8. Apportionments, Adjustments and Credits.
8.1 At the Closing, (a) the following items shall be apportioned,
adjusted or credited between the parties as of 11:59 PM on the day preceding
the date of Closing and (b) Sellers shall certify in writing to Purchaser that
the information in respect of the apportionments provided by Sellers which is
used as the basis for such apportionments is true and correct in all material
respects. Any errors in the apportionments pursuant to this Article 8 shall be
corrected by appropriate re-adjustment between Sellers and Purchaser
post-closing, provided that notice of any such error, with supporting
calculations, shall be given by Purchaser to Sellers or by Sellers to
Purchaser, as the case may be, no later than one hundred eighty (180) days
after the Closing, if ascertainable within such period, it being understood and
agreed that if any such items or errors are not determinable at Closing, the
apportionment shall be made subsequent to Closing when the charge or error is
determined. Except as otherwise specifically provided for herein, all
apportionments shall be made in the manner recommended by the Customs in
Respect to Title Closings of the Real Estate Board of New York, Inc., and there
shall be no other apportionments or adjustments except as otherwise expressly
provided herein. The items to be apportioned, adjusted and credited are:
8.1.1 Sellers shall receive a credit in an amount equal to 65%
of the amount by which (a) the aggregate cash balances in the Property Account
on the date of Closing exceed (b) the amount of rents paid by Space Lessees in
respect of the month of Closing or future months which comprise a portion of
such aggregate cash balances in the Property Account; provided, however, that
Sellers hereby agree that Sellers shall use commercially reasonable efforts to
cause the aggregate cash balances in the Property Account not to be in excess
of $3,000,000.00 on the Closing Date.
8.1.2 Purchaser shall receive any credit against the Purchase
Price that Purchaser may be entitled to under Article 6 hereof with respect to
title matters.
8.1.3 Purchaser shall receive a credit in an amount equal to 65%
of all Tenant Improvement Allowances that have not been paid prior to the
Closing Date.
8.1.4 With respect to the Greenwich Loan, Sellers shall receive
the following credits in respect of remaining funds in the following Reserve
Accounts (as such term is defined in Section 18 of the Greenwich Loan Agreement
(as defined in Section 11.1 hereof):
(a) A credit in an amount equal to 65% of the sum of (i)
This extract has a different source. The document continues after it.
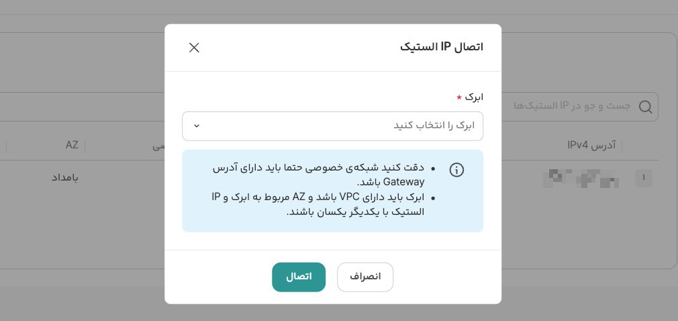Click the ابرک field label
678x321 pixels.
(x=474, y=97)
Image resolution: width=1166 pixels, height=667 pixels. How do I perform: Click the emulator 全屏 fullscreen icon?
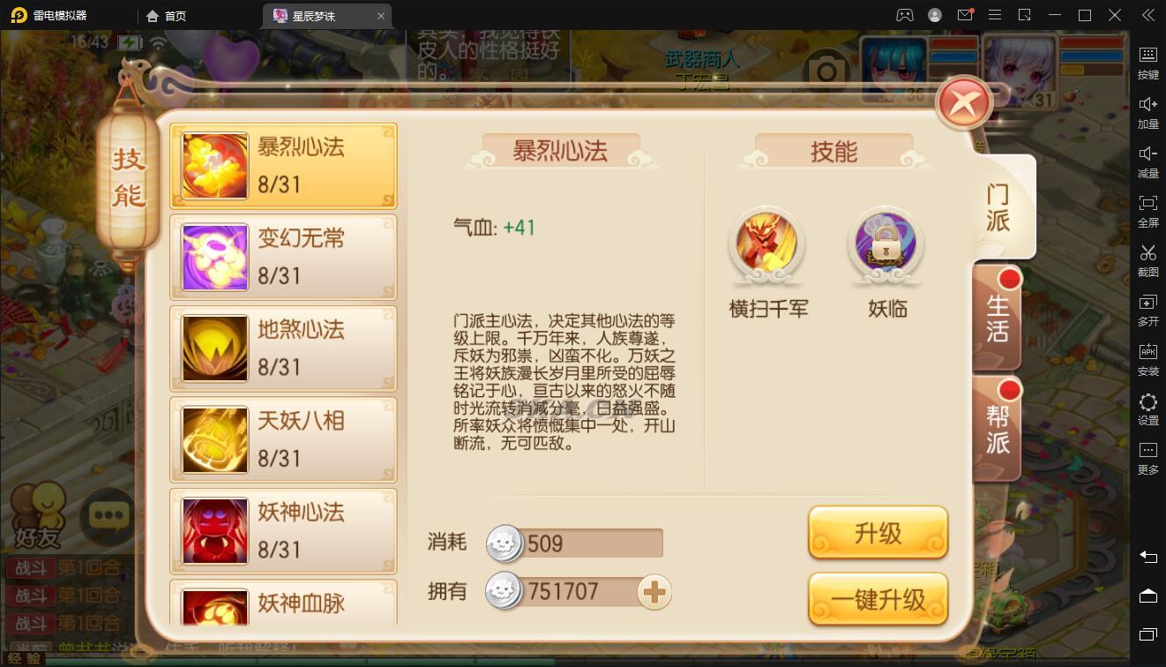coord(1147,210)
the funds remaining in the Leasing Security Deposit (as such term is defined in
Section 18(a) of the Greenwich Loan Agreement) as of the Closing Date plus (ii)
all interest earned thereon as of the Closing Date and not yet paid to the
Company or the other Co-Tenants, whether or not such interest has been credited
to such account as of the Closing Date;
(b) A credit in an amount equal to 65% of the sum of (i)
the funds remaining in the Fifth and Sixth Floor Conversion Reserve (as defined
in Section 18(b) of the Greenwich Loan Agreement) as of the Closing Date plus
(ii) all interest earned thereon as of the Closing Date and not yet paid to the
Company or the other Co-Tenants, whether or not such interest has been credited
to such account as of the Closing Date;
(c) A credit in an amount equal to 65% of the sum of (i)
the funds remaining in the Leasing Reserve Account (as defined in Section 18(d)
of the Greenwich Loan Agreement) as of the Closing Date plus (ii) all interest
earned thereon as of the Closing Date and not yet paid to the Company or the
other Co-Tenants, whether or not such interest has been credited to such
account as of the Closing Date;
(d) A credit in an amount equal to 65% of the sum of (i)
the funds remaining in the Replacement Reserve Account (as defined in Section
18(e) of the Greenwich Loan Agreement) as of the Closing Date plus (ii) all
interest earned thereon as of the Closing Date and not yet paid to the Company
or the other Co-Tenants, whether or not such interest has been credited to such
account as of the Closing Date; and
(e) A credit in an amount equal to 65% of the sum of (i)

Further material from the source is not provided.